Economy | Europe
The Debt Crisis Hiding Inside Europe's Rearmament Boom
Europe's defence spending surge is being funded largely by borrowing. Here is what the debt consequences look like for the next decade — and which countries are most exposed.
The political celebration of European rearmament — the relief that the continent is finally taking its own defence seriously, the satisfaction that the NATO two-percent target is now being met and in many cases exceeded — has not been accompanied by equally clear-eyed analysis of how the rearmament is being paid for and what the fiscal consequences will be.
The honest answer is: mostly by borrowing. The EU's SAFE facility provides common debt instruments backed by EU guarantees. The new EU fiscal rule exemptions for defence spending allow member states to borrow for military purposes without those borrowings counting against deficit rules. National defence budget increases are being funded predominantly through bond issuance rather than tax increases or reductions in other spending.
This is not inherently wrong. There is a strong economic case for debt-financing security investment: the benefits — deterrence of conflict, protection of the social and economic infrastructure that debt-funded investment ultimately protects — accrue over decades, making it appropriate to spread the cost over time. The analogy to household borrowing for a home that provides shelter for twenty years, rather than paying cash from annual income, is imperfect but directionally correct.

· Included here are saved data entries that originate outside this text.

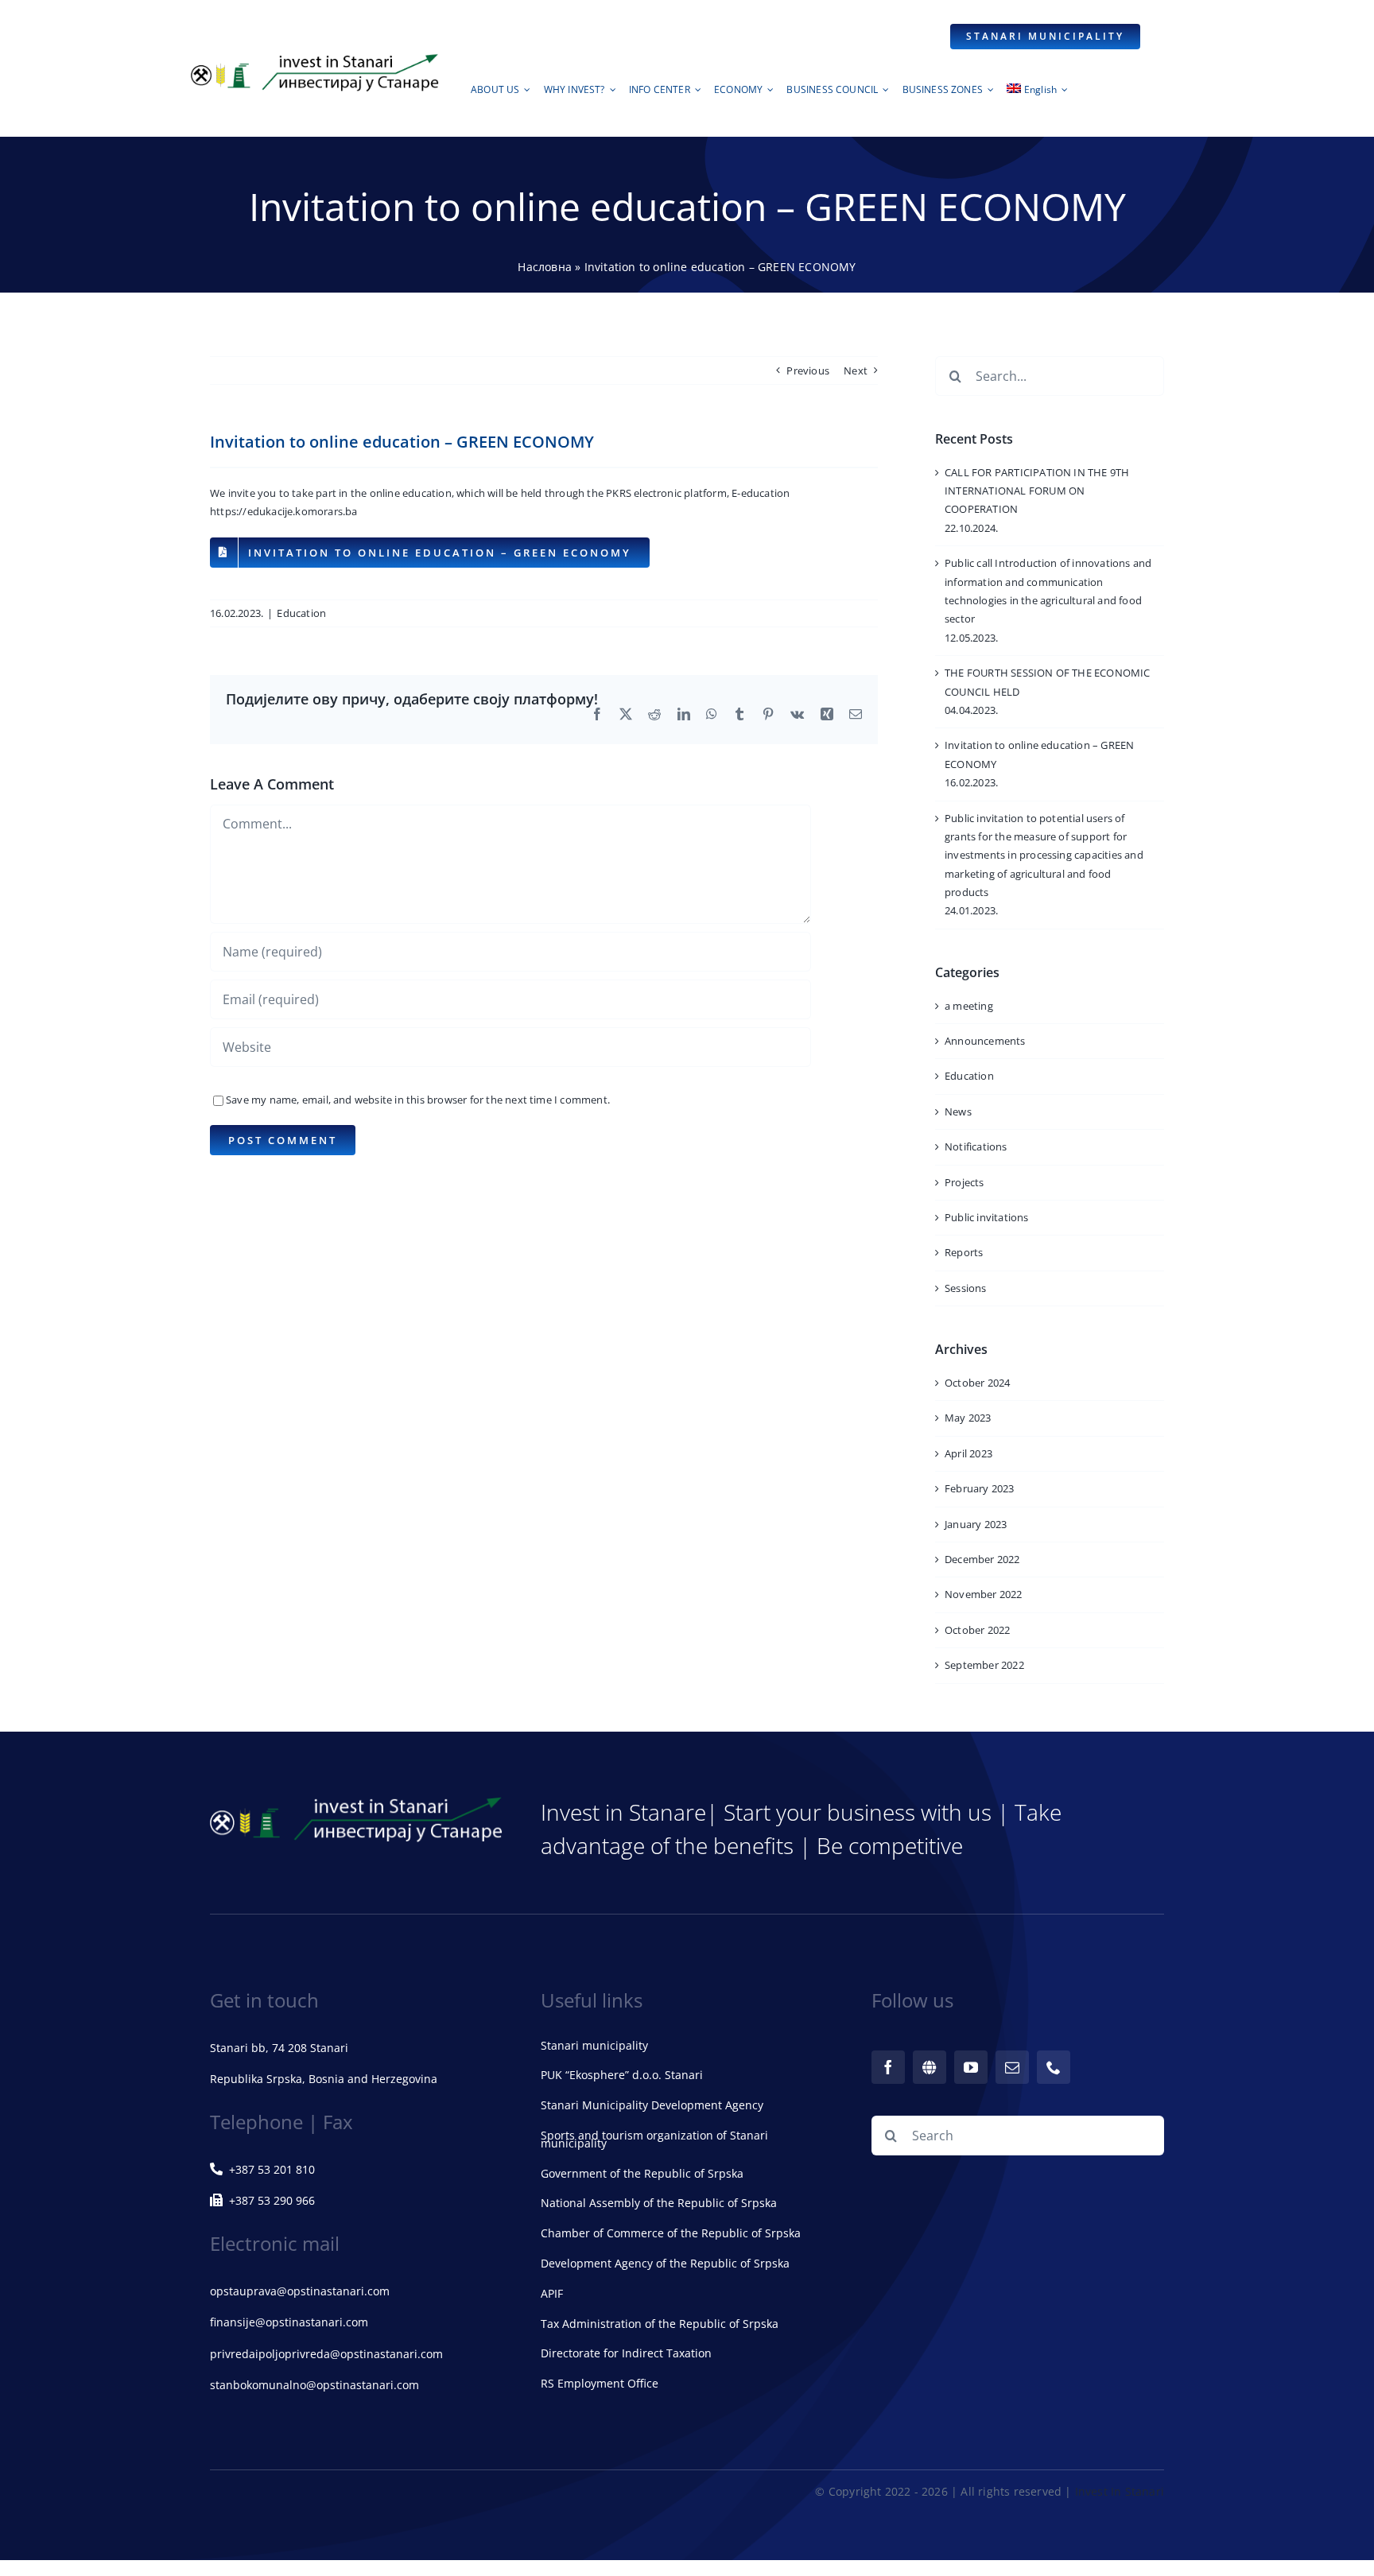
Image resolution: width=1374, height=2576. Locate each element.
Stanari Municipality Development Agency (652, 2104)
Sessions (966, 1288)
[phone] (1053, 2067)
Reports (964, 1252)
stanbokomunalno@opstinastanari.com (314, 2384)
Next (855, 370)
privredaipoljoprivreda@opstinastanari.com (326, 2353)
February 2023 (980, 1488)
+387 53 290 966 (272, 2200)
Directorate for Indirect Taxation (626, 2353)
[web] (929, 2067)
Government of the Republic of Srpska (642, 2173)
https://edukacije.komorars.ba (284, 511)
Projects (964, 1182)
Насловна (545, 266)
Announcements (985, 1041)
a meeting (969, 1006)
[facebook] (888, 2067)
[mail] (1012, 2067)
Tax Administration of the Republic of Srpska (659, 2323)
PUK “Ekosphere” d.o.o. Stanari (622, 2074)
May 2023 (968, 1417)
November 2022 (984, 1594)
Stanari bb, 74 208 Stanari (279, 2047)
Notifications (976, 1146)
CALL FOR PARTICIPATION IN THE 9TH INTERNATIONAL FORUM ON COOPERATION (1037, 491)
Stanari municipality (594, 2045)
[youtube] (971, 2067)
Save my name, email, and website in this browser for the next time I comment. (418, 1099)
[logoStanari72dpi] (315, 57)
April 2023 (968, 1453)
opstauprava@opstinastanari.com (300, 2291)
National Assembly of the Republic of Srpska (659, 2202)
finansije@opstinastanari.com (289, 2322)
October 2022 (977, 1630)
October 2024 (977, 1382)
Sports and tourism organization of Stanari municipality (654, 2139)
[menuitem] (1037, 94)
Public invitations (987, 1217)
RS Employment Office (599, 2383)
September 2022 (984, 1665)
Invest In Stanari (1119, 2491)
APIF (552, 2293)
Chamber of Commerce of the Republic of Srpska (671, 2232)
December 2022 (982, 1559)
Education (301, 613)
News (958, 1111)
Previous (807, 370)
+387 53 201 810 (272, 2169)
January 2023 (976, 1524)
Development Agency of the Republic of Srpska (665, 2263)
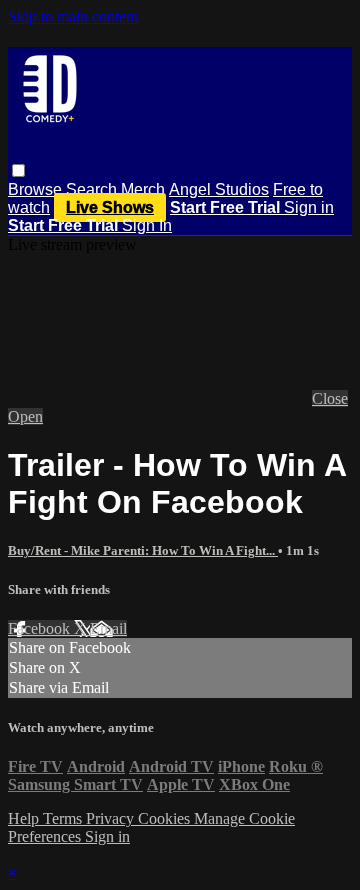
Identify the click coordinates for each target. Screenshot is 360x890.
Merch (143, 189)
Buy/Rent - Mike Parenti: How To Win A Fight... (143, 550)
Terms (64, 818)
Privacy (112, 818)
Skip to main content (73, 16)
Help (25, 818)
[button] (18, 170)
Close (330, 398)
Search (93, 189)
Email (108, 628)
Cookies (166, 818)
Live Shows (110, 207)
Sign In (147, 225)
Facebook (41, 628)
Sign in (309, 207)
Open (25, 416)
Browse (37, 189)
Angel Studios (219, 189)
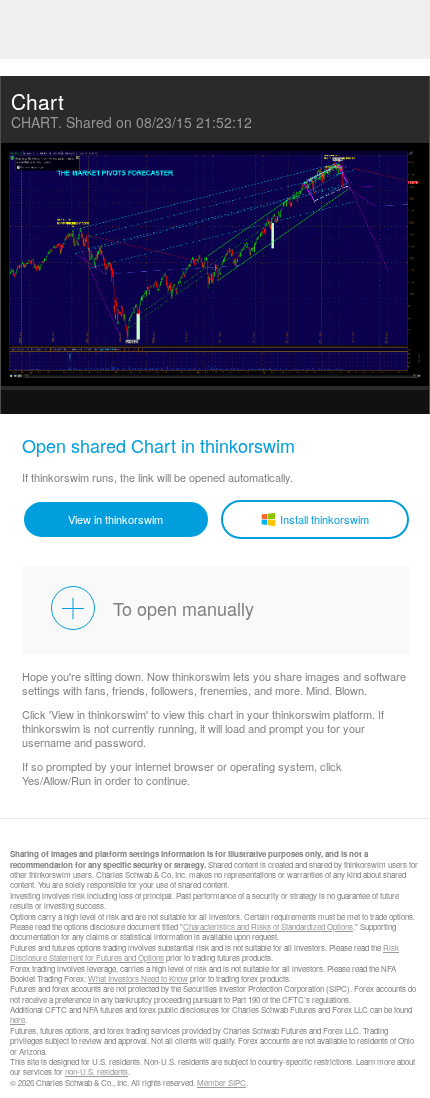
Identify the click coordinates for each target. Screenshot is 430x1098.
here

The problem is that this borrowing is happening in an environment where several major European economies already carry public debt levels that fiscal economists describe as requiring, rather than tolerating, additional debt reduction. Italy's debt-to-GDP ratio exceeds 140 percent. France's is approaching 115 percent. Greece, despite its impressive economic recovery, retains elevated debt levels from its crisis decade. For these countries, simultaneous defence spending increases, energy subsidy costs, and the servicing of existing debt creates fiscal arithmetic that is manageable in benign conditions but becomes increasingly difficult in conditions of higher interest rates.
The ECB's potential interest rate increase — being actively discussed in response to the Iran war inflation surge — would add directly to the debt service costs of these already-exposed sovereigns, creating a feedback loop between the geopolitical crisis and the fiscal constraints of the countries most needing to respond to it.